▶ [DATASET RECORDS]:

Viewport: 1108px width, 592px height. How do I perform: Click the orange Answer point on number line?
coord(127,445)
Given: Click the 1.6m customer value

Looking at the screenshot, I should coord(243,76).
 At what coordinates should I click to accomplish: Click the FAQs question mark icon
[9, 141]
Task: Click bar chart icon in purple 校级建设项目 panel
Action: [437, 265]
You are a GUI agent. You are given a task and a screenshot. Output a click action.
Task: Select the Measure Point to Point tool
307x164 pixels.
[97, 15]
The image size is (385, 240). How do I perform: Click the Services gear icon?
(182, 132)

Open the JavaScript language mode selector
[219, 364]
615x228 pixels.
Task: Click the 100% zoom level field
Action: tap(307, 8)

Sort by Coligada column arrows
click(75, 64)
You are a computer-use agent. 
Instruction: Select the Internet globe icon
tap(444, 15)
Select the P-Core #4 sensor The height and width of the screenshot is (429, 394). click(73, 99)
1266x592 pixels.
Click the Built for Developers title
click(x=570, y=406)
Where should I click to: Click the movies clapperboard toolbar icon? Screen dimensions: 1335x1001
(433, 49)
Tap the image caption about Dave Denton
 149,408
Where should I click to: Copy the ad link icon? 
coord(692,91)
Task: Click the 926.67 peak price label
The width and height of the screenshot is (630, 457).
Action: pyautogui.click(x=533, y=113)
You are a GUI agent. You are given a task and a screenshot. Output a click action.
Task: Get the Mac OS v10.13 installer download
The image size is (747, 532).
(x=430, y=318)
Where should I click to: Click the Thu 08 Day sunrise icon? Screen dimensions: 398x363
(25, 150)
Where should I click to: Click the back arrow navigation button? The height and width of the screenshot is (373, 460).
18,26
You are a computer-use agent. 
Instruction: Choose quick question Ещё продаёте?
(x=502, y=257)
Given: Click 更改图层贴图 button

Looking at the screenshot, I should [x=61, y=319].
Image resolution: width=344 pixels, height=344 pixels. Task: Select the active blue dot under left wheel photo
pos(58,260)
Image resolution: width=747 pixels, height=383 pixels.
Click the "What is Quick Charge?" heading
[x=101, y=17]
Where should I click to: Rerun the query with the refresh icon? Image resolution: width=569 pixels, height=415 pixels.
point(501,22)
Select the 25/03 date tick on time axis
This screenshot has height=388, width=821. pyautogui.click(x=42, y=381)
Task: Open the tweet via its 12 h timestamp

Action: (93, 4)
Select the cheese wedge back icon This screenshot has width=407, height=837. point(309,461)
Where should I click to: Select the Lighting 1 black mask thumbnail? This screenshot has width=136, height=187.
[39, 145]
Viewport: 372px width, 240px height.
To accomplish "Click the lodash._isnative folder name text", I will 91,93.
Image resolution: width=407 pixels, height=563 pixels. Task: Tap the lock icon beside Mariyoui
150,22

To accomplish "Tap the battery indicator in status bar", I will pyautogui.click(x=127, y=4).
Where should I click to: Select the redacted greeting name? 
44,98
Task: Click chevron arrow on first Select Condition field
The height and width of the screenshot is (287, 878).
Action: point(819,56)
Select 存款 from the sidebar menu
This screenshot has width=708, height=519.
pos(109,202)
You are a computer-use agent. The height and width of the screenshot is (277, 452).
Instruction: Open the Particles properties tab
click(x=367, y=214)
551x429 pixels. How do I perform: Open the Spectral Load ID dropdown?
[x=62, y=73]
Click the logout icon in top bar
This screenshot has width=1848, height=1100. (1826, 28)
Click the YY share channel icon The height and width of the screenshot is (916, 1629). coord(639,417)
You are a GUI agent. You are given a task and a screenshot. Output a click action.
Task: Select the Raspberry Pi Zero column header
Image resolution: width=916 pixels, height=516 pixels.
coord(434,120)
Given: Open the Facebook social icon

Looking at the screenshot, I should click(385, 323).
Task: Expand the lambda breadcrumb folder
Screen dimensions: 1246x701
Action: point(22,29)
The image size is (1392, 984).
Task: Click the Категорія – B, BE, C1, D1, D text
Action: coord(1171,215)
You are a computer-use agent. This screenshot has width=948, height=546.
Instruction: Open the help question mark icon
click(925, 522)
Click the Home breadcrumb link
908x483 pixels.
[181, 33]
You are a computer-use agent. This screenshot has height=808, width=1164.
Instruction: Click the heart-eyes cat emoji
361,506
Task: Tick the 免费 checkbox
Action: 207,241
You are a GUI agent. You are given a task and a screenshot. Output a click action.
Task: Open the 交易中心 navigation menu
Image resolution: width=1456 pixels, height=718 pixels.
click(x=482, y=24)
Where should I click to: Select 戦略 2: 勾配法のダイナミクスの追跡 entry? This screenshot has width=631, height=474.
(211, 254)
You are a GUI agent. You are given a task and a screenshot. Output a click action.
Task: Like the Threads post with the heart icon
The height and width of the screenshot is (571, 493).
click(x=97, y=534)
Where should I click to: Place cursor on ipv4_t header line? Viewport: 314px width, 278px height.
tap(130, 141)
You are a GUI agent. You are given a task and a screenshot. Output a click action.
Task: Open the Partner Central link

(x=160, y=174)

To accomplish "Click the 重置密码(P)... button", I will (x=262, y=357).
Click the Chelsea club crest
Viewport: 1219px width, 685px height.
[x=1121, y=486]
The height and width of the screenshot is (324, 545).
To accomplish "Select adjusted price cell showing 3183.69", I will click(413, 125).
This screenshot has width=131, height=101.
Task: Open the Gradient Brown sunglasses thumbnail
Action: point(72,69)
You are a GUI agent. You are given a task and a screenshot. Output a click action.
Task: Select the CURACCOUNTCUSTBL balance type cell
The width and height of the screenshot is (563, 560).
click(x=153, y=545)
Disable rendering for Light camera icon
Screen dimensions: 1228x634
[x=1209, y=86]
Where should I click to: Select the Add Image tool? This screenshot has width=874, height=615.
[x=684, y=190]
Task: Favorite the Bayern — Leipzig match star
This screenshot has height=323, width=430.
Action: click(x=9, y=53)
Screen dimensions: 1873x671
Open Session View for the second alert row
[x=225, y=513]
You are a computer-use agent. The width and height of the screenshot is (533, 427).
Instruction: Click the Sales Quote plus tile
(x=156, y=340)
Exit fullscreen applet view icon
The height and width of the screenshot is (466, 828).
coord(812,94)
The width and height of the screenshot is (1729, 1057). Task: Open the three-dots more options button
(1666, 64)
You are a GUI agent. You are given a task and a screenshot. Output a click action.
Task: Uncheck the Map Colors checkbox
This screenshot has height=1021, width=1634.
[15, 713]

▶ [EXERCISE TASK]: Copy every one of the items above word for word, without changing anything.

▶ [TASK RESULT]:
Viewport: 1108px width, 592px height. How do I perform: Click the orange Answer point on number line?
coord(127,445)
Given: Click the 1.6m customer value

Looking at the screenshot, I should coord(243,76).
 At what coordinates should I click to accomplish: Click the FAQs question mark icon
[9, 141]
Task: Click bar chart icon in purple 校级建设项目 panel
Action: [437, 265]
You are a GUI agent. You are given a task and a screenshot. Output a click action.
Task: Select the Measure Point to Point tool
307x164 pixels.
[97, 15]
The image size is (385, 240). How do I perform: Click the Services gear icon?
(182, 132)

Open the JavaScript language mode selector
[219, 364]
615x228 pixels.
Task: Click the 100% zoom level field
Action: tap(307, 8)

Sort by Coligada column arrows
click(75, 64)
You are a computer-use agent. 
Instruction: Select the Internet globe icon
tap(444, 15)
Select the P-Core #4 sensor The height and width of the screenshot is (429, 394). click(73, 99)
1266x592 pixels.
Click the Built for Developers title
click(x=570, y=406)
Where should I click to: Click the movies clapperboard toolbar icon? Screen dimensions: 1335x1001
(433, 49)
Tap the image caption about Dave Denton
 149,408
Where should I click to: Copy the ad link icon? 
coord(692,91)
Task: Click the 926.67 peak price label
The width and height of the screenshot is (630, 457).
Action: pyautogui.click(x=533, y=113)
You are a GUI agent. You are given a task and a screenshot. Output a click action.
Task: Get the Mac OS v10.13 installer download
The image size is (747, 532).
(x=430, y=318)
Where should I click to: Click the Thu 08 Day sunrise icon? Screen dimensions: 398x363
(25, 150)
Where should I click to: Click the back arrow navigation button? The height and width of the screenshot is (373, 460).
18,26
You are a computer-use agent. 
Instruction: Choose quick question Ещё продаёте?
(x=502, y=257)
Given: Click 更改图层贴图 button

Looking at the screenshot, I should [x=61, y=319].
Image resolution: width=344 pixels, height=344 pixels. Task: Select the active blue dot under left wheel photo
pos(58,260)
Image resolution: width=747 pixels, height=383 pixels.
Click the "What is Quick Charge?" heading
[x=101, y=17]
Where should I click to: Rerun the query with the refresh icon? Image resolution: width=569 pixels, height=415 pixels.
point(501,22)
Select the 25/03 date tick on time axis
This screenshot has height=388, width=821. pyautogui.click(x=42, y=381)
Task: Open the tweet via its 12 h timestamp

Action: (93, 4)
Select the cheese wedge back icon This screenshot has width=407, height=837. point(309,461)
Where should I click to: Select the Lighting 1 black mask thumbnail? This screenshot has width=136, height=187.
[39, 145]
Viewport: 372px width, 240px height.
To accomplish "Click the lodash._isnative folder name text", I will 91,93.
Image resolution: width=407 pixels, height=563 pixels. Task: Tap the lock icon beside Mariyoui
150,22

To accomplish "Tap the battery indicator in status bar", I will pyautogui.click(x=127, y=4).
Where should I click to: Select the redacted greeting name? 
44,98
Task: Click chevron arrow on first Select Condition field
The height and width of the screenshot is (287, 878).
Action: point(819,56)
Select 存款 from the sidebar menu
This screenshot has width=708, height=519.
pos(109,202)
You are a computer-use agent. The height and width of the screenshot is (277, 452).
Instruction: Open the Particles properties tab
click(x=367, y=214)
551x429 pixels. How do I perform: Open the Spectral Load ID dropdown?
[x=62, y=73]
Click the logout icon in top bar
This screenshot has width=1848, height=1100. (1826, 28)
Click the YY share channel icon The height and width of the screenshot is (916, 1629). coord(639,417)
You are a GUI agent. You are given a task and a screenshot. Output a click action.
Task: Select the Raspberry Pi Zero column header
Image resolution: width=916 pixels, height=516 pixels.
coord(434,120)
Given: Open the Facebook social icon

Looking at the screenshot, I should click(385, 323).
Task: Expand the lambda breadcrumb folder
Screen dimensions: 1246x701
Action: point(22,29)
The image size is (1392, 984).
Task: Click the Категорія – B, BE, C1, D1, D text
Action: coord(1171,215)
You are a computer-use agent. This screenshot has width=948, height=546.
Instruction: Open the help question mark icon
click(925, 522)
Click the Home breadcrumb link
908x483 pixels.
[181, 33]
You are a computer-use agent. This screenshot has height=808, width=1164.
Instruction: Click the heart-eyes cat emoji
361,506
Task: Tick the 免费 checkbox
Action: 207,241
You are a GUI agent. You are given a task and a screenshot. Output a click action.
Task: Open the 交易中心 navigation menu
Image resolution: width=1456 pixels, height=718 pixels.
click(x=482, y=24)
Where should I click to: Select 戦略 2: 勾配法のダイナミクスの追跡 entry? This screenshot has width=631, height=474.
(211, 254)
You are a GUI agent. You are given a task and a screenshot. Output a click action.
Task: Like the Threads post with the heart icon
The height and width of the screenshot is (571, 493).
click(x=97, y=534)
Where should I click to: Place cursor on ipv4_t header line? Viewport: 314px width, 278px height.
tap(130, 141)
You are a GUI agent. You are given a task and a screenshot. Output a click action.
Task: Open the Partner Central link

(x=160, y=174)

To accomplish "Click the 重置密码(P)... button", I will (x=262, y=357).
Click the Chelsea club crest
Viewport: 1219px width, 685px height.
[x=1121, y=486]
The height and width of the screenshot is (324, 545).
To accomplish "Select adjusted price cell showing 3183.69", I will click(413, 125).
This screenshot has width=131, height=101.
Task: Open the Gradient Brown sunglasses thumbnail
Action: point(72,69)
You are a GUI agent. You are given a task and a screenshot. Output a click action.
Task: Select the CURACCOUNTCUSTBL balance type cell
The width and height of the screenshot is (563, 560).
click(x=153, y=545)
Disable rendering for Light camera icon
Screen dimensions: 1228x634
[x=1209, y=86]
Where should I click to: Select the Add Image tool? This screenshot has width=874, height=615.
[x=684, y=190]
Task: Favorite the Bayern — Leipzig match star
This screenshot has height=323, width=430.
Action: click(x=9, y=53)
Screen dimensions: 1873x671
Open Session View for the second alert row
[x=225, y=513]
You are a computer-use agent. The width and height of the screenshot is (533, 427).
Instruction: Click the Sales Quote plus tile
(x=156, y=340)
Exit fullscreen applet view icon
The height and width of the screenshot is (466, 828).
coord(812,94)
The width and height of the screenshot is (1729, 1057). Task: Open the three-dots more options button
(1666, 64)
You are a GUI agent. You are given a task and a screenshot. Output a click action.
Task: Uncheck the Map Colors checkbox
This screenshot has height=1021, width=1634.
[15, 713]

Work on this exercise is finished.